Coração artificial começou a “bater” há 50 anos. Doente sobreviveu um dia e meio

O primeiro coração artificial total foi implantado num homem com insuficiência cardíaca terminal, funcionou 64 horas até ao transplante cardíaco, mas o doente acabou por morrer de pneumonia um dia e meio depois

Foi em 04 de abril de 1969 que o cirurgião cardiotorácico norte-americano Denton Cooley colocou o primeiro coração artificial num doente – Haskell Karp, de 47 anos – como uma medida temporária até receber um coração de um dador.

A cirurgia realizada no St Luke’s Hospital, no Texas, ficou na história por ser o primeiro coração artificial total implantado em seres humanos, mas levou a um desentendimento entre Denton Coley e o seu mentor, o cirurgião Michael DeBakey, que tinha realizado dois anos antes a primeira aplicação bem-sucedida de um dispositivo de assistência ventricular.

DeBakey acusou Cooley de o ter traído, afirmando que o coração que colocou em Karp tinha sido retirado do seu laboratório sem a sua aprovação para se tornar o primeiro médico a fazer um implante de coração artificial.

Cooley defendeu o implante como um ato desesperado para salvar uma vida. O desentendimento durou 40 anos, só tendo terminado um ano antes de DeBakey morrer em 2008, aos 99 anos. Na altura, Cooley tinha 87 anos.

Embora o dispositivo projetado por Domingos Liotta e aplicado por Cooley tenha funcionado corretamente, uma nova implantação só ocorreu 12 anos depois, um coração artificial de outro modelo (Akutsu-III), que assegurou a sobrevivência do doente durante seis horas, até ser encontrado um dador compatível.

Em 1982, DeVries, da Universidade do Utah, colocou o primeiro implante de um coração artificial total e permanente (modelo Jarvik-7) num doente que sobreviveu 112 dias após a cirurgia.

Outros modelos se seguiram destes aparelhos que podem reduzir os sintomas e prolongar a vida de doentes com insuficiência cardíaca por anos, permitindo-lhes esperar por um transplante em casa ou até mesmo servir de solução permanente.

Apesar destes avanços, “os corações artificiais completos são menos de 1%” dos dispositivos implantados no mundo, disse à agência Lusa o diretor do Serviço de Cirurgia Cardiotorácica do centro Hospitalar de Lisboa Ocidental, José Neves.

“Para a comunidade geral, o coração artificial é um tema que pegou e parece que tudo é coração artificial, mas na verdade não são os mesmos conceitos”, disse o cirurgião cardiotorácico.
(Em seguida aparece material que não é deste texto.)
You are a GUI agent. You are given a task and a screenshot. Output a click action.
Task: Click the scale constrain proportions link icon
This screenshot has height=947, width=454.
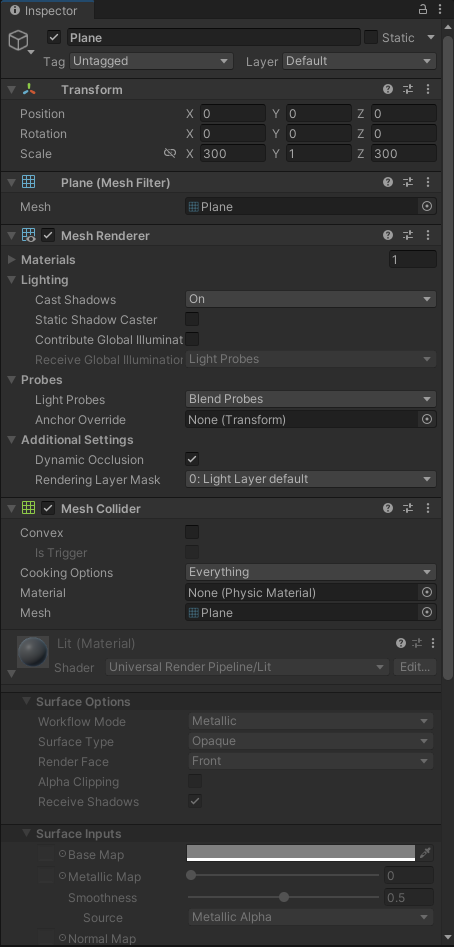pyautogui.click(x=170, y=153)
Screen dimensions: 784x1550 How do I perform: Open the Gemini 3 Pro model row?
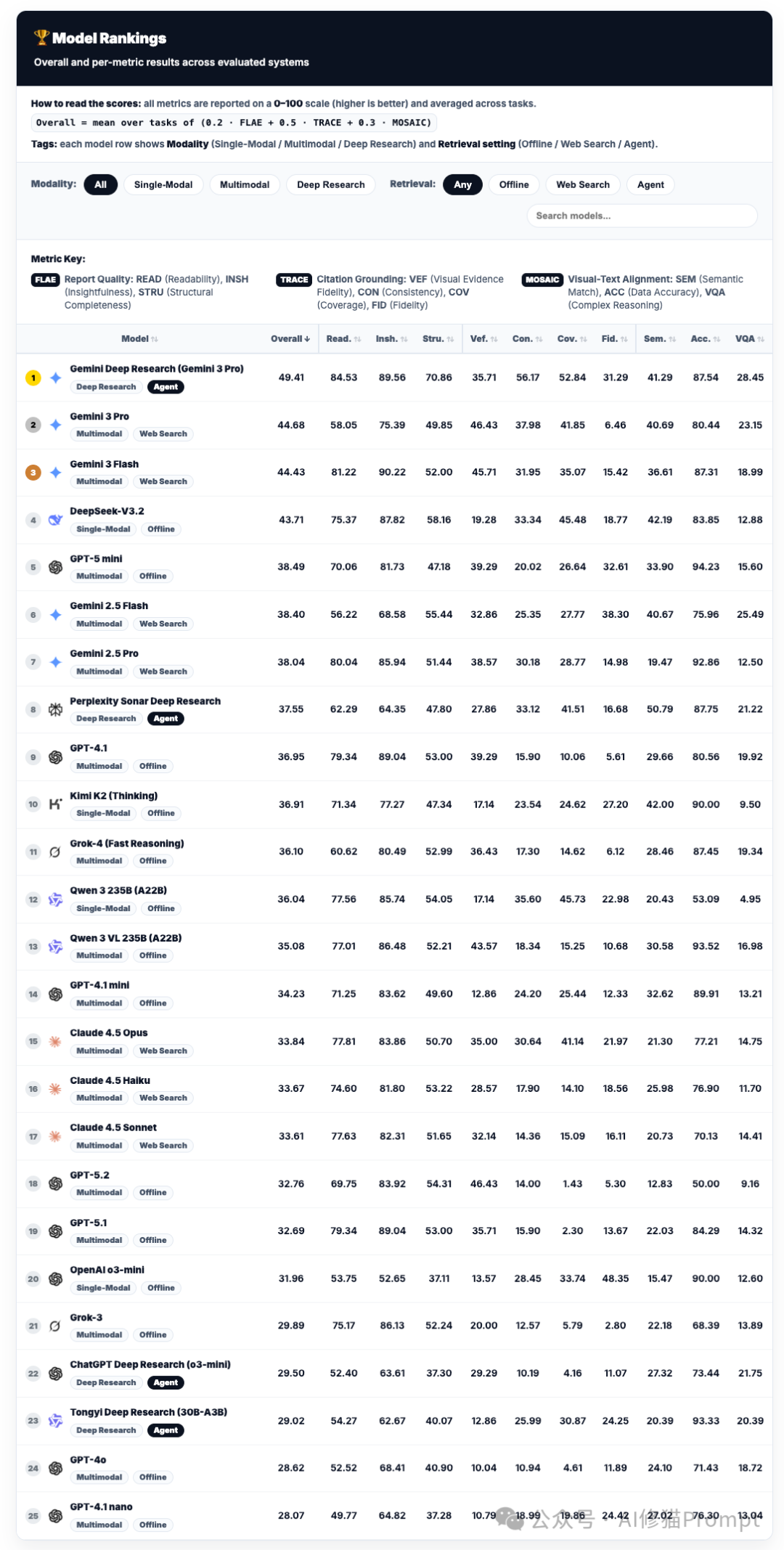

O coração artificial é um dispositivo que substitui totalmente o coração, mas o que existe e tem sido desenvolvido ao longo dos anos são dispositivos de assistência ventricular que ajudam o coração a bater, não tirando o coração do doente, explicou.

“A evolução ao longo dos anos tem sido imensa e atualmente o dispositivo de assistência ventricular já pode estar inserido dentro do corpo do doente durante meses ou anos”, adiantou José Neves.

Esta evolução também foi assinalada à Lusa pelo diretor do serviço de cardiologia do Hospital Santa Marta, em Lisboa, José Fragata, que há dois anos implantou pela primeira vez em Portugal um destes dispositivos (HeartMate3) num doente de 64 anos que sofria de insuficiência cardíaca e não podia receber um coração transplantado devido aos danos que a medicação para a imunodepressão lhe provocaria nos rins.

Este doente, que “está bem e a sua qualidade de vida melhorou bastante”, juntou-se aos cerca de 1.200 que em todo o mundo receberam o HeartMate3, um dispositivo de apoio ao ventrículo esquerdo que permite aos doentes saírem do hospital e fazer uma vida o mais normal possível, à exceção de tomar um banho de imersão.

Sobre o que mudou em meio século, José Fragata disse que “mudou tudo”.

Mas o princípio é sempre o mesmo: “colocar tubos dentro do coração e assistir a circulação com uma bomba que fica implantada, na altura por fora e agora por dentro do corpo”, rematou o cirurgião pioneiro em várias intervenções na área cardiotorácica em Portugal.